» **Given records**
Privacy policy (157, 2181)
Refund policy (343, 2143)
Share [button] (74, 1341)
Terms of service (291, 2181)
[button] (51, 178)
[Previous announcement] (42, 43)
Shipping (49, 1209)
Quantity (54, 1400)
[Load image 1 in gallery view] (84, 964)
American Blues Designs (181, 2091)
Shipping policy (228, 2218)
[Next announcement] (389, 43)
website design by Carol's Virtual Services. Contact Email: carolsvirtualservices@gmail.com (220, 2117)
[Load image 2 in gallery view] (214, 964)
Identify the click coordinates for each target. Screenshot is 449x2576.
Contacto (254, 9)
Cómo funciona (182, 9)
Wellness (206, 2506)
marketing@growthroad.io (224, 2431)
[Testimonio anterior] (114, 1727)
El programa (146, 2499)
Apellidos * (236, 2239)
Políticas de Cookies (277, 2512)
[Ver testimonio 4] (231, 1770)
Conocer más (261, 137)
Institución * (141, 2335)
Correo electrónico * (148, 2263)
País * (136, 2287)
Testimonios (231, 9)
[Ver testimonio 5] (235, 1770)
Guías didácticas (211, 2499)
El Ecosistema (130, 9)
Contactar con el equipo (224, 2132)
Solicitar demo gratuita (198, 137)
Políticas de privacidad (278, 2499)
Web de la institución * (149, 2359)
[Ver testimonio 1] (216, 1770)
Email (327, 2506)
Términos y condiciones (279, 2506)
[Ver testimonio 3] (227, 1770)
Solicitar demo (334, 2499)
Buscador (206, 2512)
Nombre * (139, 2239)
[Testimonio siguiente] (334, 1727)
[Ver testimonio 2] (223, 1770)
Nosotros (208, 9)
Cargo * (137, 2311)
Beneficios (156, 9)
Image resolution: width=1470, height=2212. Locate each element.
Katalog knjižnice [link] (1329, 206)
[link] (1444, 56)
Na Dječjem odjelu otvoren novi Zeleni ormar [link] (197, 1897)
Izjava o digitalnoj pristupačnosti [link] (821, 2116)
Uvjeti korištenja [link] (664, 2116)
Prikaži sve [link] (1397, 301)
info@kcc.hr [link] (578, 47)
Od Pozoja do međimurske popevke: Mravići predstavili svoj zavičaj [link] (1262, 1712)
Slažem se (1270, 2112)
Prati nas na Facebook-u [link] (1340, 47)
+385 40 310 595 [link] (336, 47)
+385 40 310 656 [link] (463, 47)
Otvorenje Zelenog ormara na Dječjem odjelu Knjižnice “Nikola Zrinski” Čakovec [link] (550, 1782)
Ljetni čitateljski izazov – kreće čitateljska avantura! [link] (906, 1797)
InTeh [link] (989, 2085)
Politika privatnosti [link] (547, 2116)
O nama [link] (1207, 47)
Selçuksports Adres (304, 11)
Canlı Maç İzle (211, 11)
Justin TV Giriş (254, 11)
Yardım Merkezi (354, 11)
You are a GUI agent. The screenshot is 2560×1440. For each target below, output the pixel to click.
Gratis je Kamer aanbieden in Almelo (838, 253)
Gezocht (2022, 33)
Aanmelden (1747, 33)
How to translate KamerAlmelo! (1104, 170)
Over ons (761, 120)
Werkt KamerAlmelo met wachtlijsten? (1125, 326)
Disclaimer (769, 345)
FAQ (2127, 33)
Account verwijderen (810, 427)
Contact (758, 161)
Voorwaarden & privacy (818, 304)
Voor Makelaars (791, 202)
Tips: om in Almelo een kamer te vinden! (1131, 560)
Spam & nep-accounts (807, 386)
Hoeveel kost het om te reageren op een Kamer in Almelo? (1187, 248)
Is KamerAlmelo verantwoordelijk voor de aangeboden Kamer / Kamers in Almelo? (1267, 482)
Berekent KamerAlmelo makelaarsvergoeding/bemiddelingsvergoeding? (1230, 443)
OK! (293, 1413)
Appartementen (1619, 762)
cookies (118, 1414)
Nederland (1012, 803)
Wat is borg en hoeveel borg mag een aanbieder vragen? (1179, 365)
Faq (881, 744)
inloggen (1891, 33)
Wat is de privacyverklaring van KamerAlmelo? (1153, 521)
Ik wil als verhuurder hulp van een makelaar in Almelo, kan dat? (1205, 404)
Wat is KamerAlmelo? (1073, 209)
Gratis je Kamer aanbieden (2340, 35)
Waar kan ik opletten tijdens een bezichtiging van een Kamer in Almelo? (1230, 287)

» **What the exercise asks**
Please print the records above exactly, leaving nothing out.

» **Reply to the task**
Privacy policy (157, 2181)
Refund policy (343, 2143)
Share [button] (74, 1341)
Terms of service (291, 2181)
[button] (51, 178)
[Previous announcement] (42, 43)
Shipping (49, 1209)
Quantity (54, 1400)
[Load image 1 in gallery view] (84, 964)
American Blues Designs (181, 2091)
Shipping policy (228, 2218)
[Next announcement] (389, 43)
website design by Carol's Virtual Services. Contact Email: carolsvirtualservices@gmail.com (220, 2117)
[Load image 2 in gallery view] (214, 964)
Identify the click coordinates for each target. Screenshot is 449x2576.
Contacto (254, 9)
Cómo funciona (182, 9)
Wellness (206, 2506)
marketing@growthroad.io (224, 2431)
[Testimonio anterior] (114, 1727)
El programa (146, 2499)
Apellidos * (236, 2239)
Políticas de Cookies (277, 2512)
[Ver testimonio 4] (231, 1770)
Conocer más (261, 137)
Institución * (141, 2335)
Correo electrónico * (148, 2263)
País * (136, 2287)
Testimonios (231, 9)
[Ver testimonio 5] (235, 1770)
Guías didácticas (211, 2499)
El Ecosistema (130, 9)
Contactar con el equipo (224, 2132)
Solicitar demo gratuita (198, 137)
Políticas de privacidad (278, 2499)
Web de la institución * (149, 2359)
[Ver testimonio 1] (216, 1770)
Email (327, 2506)
Términos y condiciones (279, 2506)
[Ver testimonio 3] (227, 1770)
Solicitar demo (334, 2499)
Buscador (206, 2512)
Nombre * (139, 2239)
[Testimonio siguiente] (334, 1727)
[Ver testimonio 2] (223, 1770)
Nosotros (208, 9)
Cargo * (137, 2311)
Beneficios (156, 9)
Image resolution: width=1470, height=2212. Locate each element.
Katalog knjižnice [link] (1329, 206)
[link] (1444, 56)
Na Dječjem odjelu otvoren novi Zeleni ormar [link] (197, 1897)
Izjava o digitalnoj pristupačnosti [link] (821, 2116)
Uvjeti korištenja [link] (664, 2116)
Prikaži sve [link] (1397, 301)
info@kcc.hr [link] (578, 47)
Od Pozoja do međimurske popevke: Mravići predstavili svoj zavičaj [link] (1262, 1712)
Slažem se (1270, 2112)
Prati nas na Facebook-u [link] (1340, 47)
+385 40 310 595 [link] (336, 47)
+385 40 310 656 [link] (463, 47)
Otvorenje Zelenog ormara na Dječjem odjelu Knjižnice “Nikola Zrinski” Čakovec [link] (550, 1782)
Ljetni čitateljski izazov – kreće čitateljska avantura! [link] (906, 1797)
InTeh [link] (989, 2085)
Politika privatnosti [link] (547, 2116)
O nama [link] (1207, 47)
Selçuksports Adres (304, 11)
Canlı Maç İzle (211, 11)
Justin TV Giriş (254, 11)
Yardım Merkezi (354, 11)
You are a GUI agent. The screenshot is 2560×1440. For each target below, output the pixel to click.
Gratis je Kamer aanbieden in Almelo (838, 253)
Gezocht (2022, 33)
Aanmelden (1747, 33)
How to translate KamerAlmelo! (1104, 170)
Over ons (761, 120)
Werkt KamerAlmelo met wachtlijsten? (1125, 326)
Disclaimer (769, 345)
FAQ (2127, 33)
Account verwijderen (810, 427)
Contact (758, 161)
Voorwaarden & privacy (818, 304)
Voor Makelaars (791, 202)
Tips: om in Almelo een kamer te vinden! (1131, 560)
Spam & nep-accounts (807, 386)
Hoeveel kost het om te reageren op een Kamer in Almelo? (1187, 248)
Is KamerAlmelo verantwoordelijk voor de aangeboden Kamer / Kamers in Almelo? (1267, 482)
Berekent KamerAlmelo makelaarsvergoeding/bemiddelingsvergoeding? (1230, 443)
OK! (293, 1413)
Appartementen (1619, 762)
cookies (118, 1414)
Nederland (1012, 803)
Wat is borg en hoeveel borg mag een aanbieder vragen? (1179, 365)
Faq (881, 744)
inloggen (1891, 33)
Wat is de privacyverklaring van KamerAlmelo? (1153, 521)
Ik wil als verhuurder hulp van een makelaar in Almelo, kan dat? (1205, 404)
Wat is KamerAlmelo? (1073, 209)
Gratis je Kamer aanbieden (2340, 35)
Waar kan ik opletten tijdens een bezichtiging van een Kamer in Almelo? (1230, 287)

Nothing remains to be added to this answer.